## What you should do
Every entry below should be transcribed exactly; pictures stay out of the copy.

## Supplied material
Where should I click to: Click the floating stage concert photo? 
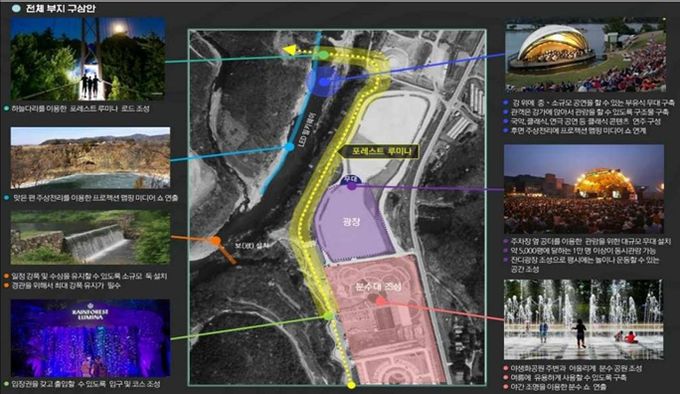click(585, 55)
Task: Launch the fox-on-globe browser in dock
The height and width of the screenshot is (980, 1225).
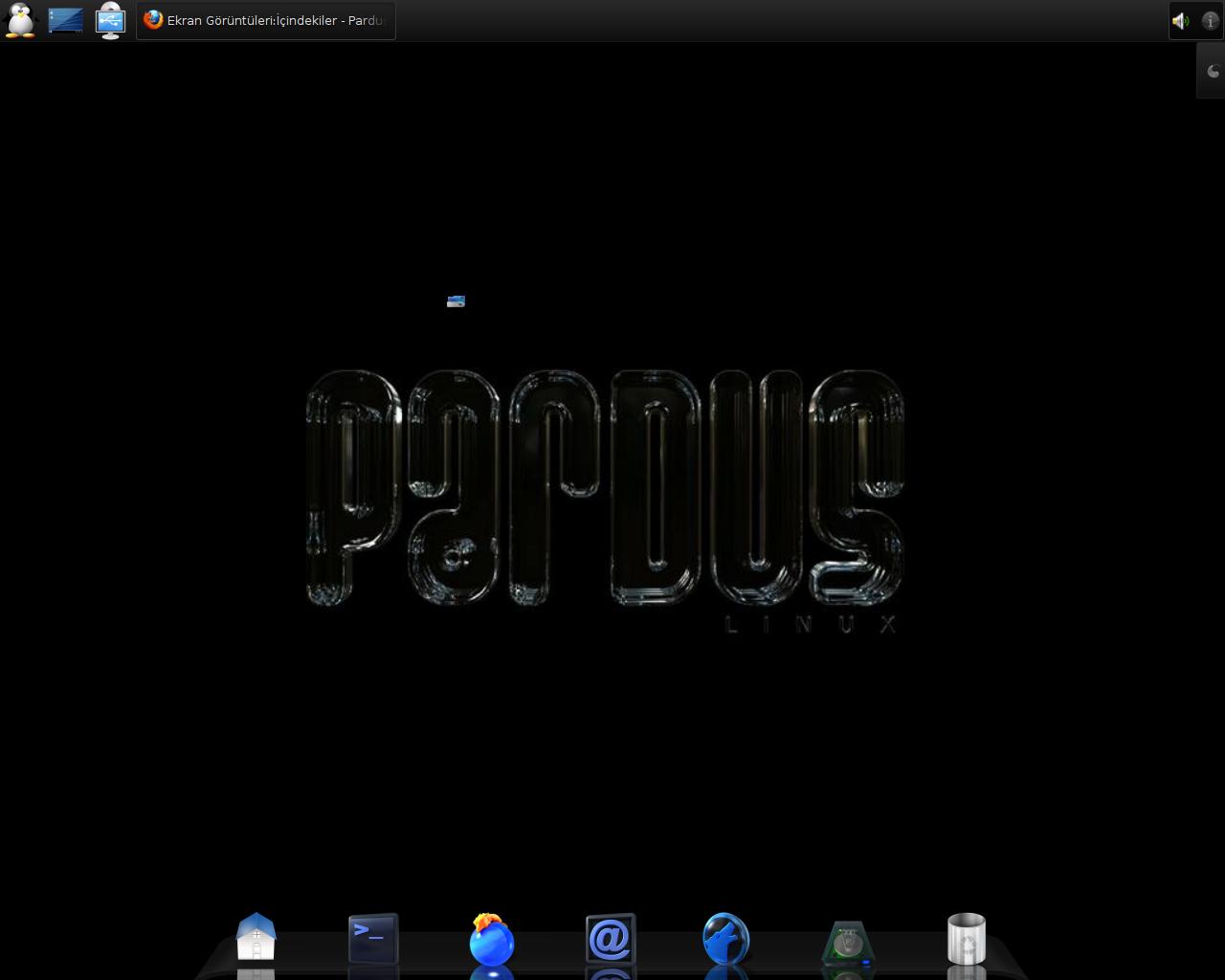Action: click(492, 940)
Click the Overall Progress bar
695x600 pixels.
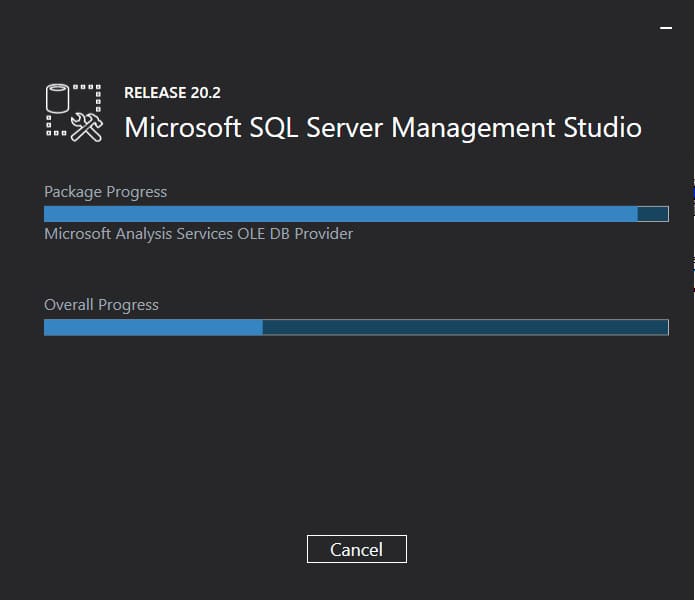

## Response to the exercise
Where should I click to: Click the floating stage concert photo? 
click(585, 55)
Task: Launch the fox-on-globe browser in dock
The height and width of the screenshot is (980, 1225).
Action: click(492, 940)
Click the Overall Progress bar
695x600 pixels.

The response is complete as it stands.